Supplied data:
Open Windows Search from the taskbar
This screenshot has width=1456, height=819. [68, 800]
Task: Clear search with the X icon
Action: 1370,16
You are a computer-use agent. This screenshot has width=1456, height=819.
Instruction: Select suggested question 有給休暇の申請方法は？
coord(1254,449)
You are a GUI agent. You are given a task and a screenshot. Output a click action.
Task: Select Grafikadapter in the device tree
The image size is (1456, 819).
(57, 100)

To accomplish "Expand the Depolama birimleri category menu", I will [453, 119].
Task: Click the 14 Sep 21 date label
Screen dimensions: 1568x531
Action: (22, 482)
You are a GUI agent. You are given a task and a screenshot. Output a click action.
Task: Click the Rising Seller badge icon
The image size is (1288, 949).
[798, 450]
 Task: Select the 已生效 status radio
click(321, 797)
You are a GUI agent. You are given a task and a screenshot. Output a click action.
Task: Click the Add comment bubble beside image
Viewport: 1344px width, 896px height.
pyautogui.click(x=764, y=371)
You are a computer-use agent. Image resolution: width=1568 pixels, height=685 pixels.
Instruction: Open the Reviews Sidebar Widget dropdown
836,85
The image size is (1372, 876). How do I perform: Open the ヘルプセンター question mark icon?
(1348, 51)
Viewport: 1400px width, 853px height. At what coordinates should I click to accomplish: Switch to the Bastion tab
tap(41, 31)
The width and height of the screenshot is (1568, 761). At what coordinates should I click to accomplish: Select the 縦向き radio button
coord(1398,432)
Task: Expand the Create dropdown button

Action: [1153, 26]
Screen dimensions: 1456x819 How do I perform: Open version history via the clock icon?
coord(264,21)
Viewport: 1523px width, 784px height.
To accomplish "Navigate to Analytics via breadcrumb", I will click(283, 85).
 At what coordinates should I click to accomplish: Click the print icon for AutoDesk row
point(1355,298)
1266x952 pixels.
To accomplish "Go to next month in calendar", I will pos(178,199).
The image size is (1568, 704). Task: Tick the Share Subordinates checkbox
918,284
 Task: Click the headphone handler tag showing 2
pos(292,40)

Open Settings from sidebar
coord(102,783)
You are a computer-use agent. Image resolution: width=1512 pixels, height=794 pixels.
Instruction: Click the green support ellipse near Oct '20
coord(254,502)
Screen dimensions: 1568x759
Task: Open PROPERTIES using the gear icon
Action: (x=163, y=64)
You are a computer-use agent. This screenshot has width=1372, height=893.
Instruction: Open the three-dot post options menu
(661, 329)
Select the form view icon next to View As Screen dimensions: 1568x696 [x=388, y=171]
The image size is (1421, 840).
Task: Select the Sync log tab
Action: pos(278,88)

Exercise prompt: The answer must be every record above, repeated exactly as written.

Output of the exercise:
Open Windows Search from the taskbar
This screenshot has width=1456, height=819. [68, 800]
Task: Clear search with the X icon
Action: 1370,16
You are a computer-use agent. This screenshot has width=1456, height=819.
Instruction: Select suggested question 有給休暇の申請方法は？
coord(1254,449)
You are a GUI agent. You are given a task and a screenshot. Output a click action.
Task: Select Grafikadapter in the device tree
The image size is (1456, 819).
(57, 100)

To accomplish "Expand the Depolama birimleri category menu", I will [453, 119].
Task: Click the 14 Sep 21 date label
Screen dimensions: 1568x531
Action: (22, 482)
You are a GUI agent. You are given a task and a screenshot. Output a click action.
Task: Click the Rising Seller badge icon
The image size is (1288, 949).
[798, 450]
 Task: Select the 已生效 status radio
click(321, 797)
You are a GUI agent. You are given a task and a screenshot. Output a click action.
Task: Click the Add comment bubble beside image
Viewport: 1344px width, 896px height.
pyautogui.click(x=764, y=371)
You are a computer-use agent. Image resolution: width=1568 pixels, height=685 pixels.
Instruction: Open the Reviews Sidebar Widget dropdown
836,85
The image size is (1372, 876). How do I perform: Open the ヘルプセンター question mark icon?
(1348, 51)
Viewport: 1400px width, 853px height. At what coordinates should I click to accomplish: Switch to the Bastion tab
tap(41, 31)
The width and height of the screenshot is (1568, 761). At what coordinates should I click to accomplish: Select the 縦向き radio button
coord(1398,432)
Task: Expand the Create dropdown button

Action: [1153, 26]
Screen dimensions: 1456x819 How do I perform: Open version history via the clock icon?
coord(264,21)
Viewport: 1523px width, 784px height.
To accomplish "Navigate to Analytics via breadcrumb", I will click(283, 85).
 At what coordinates should I click to accomplish: Click the print icon for AutoDesk row
point(1355,298)
1266x952 pixels.
To accomplish "Go to next month in calendar", I will pos(178,199).
The image size is (1568, 704). Task: Tick the Share Subordinates checkbox
918,284
 Task: Click the headphone handler tag showing 2
pos(292,40)

Open Settings from sidebar
coord(102,783)
You are a computer-use agent. Image resolution: width=1512 pixels, height=794 pixels.
Instruction: Click the green support ellipse near Oct '20
coord(254,502)
Screen dimensions: 1568x759
Task: Open PROPERTIES using the gear icon
Action: (x=163, y=64)
You are a computer-use agent. This screenshot has width=1372, height=893.
Instruction: Open the three-dot post options menu
(661, 329)
Select the form view icon next to View As Screen dimensions: 1568x696 [x=388, y=171]
The image size is (1421, 840).
Task: Select the Sync log tab
Action: pos(278,88)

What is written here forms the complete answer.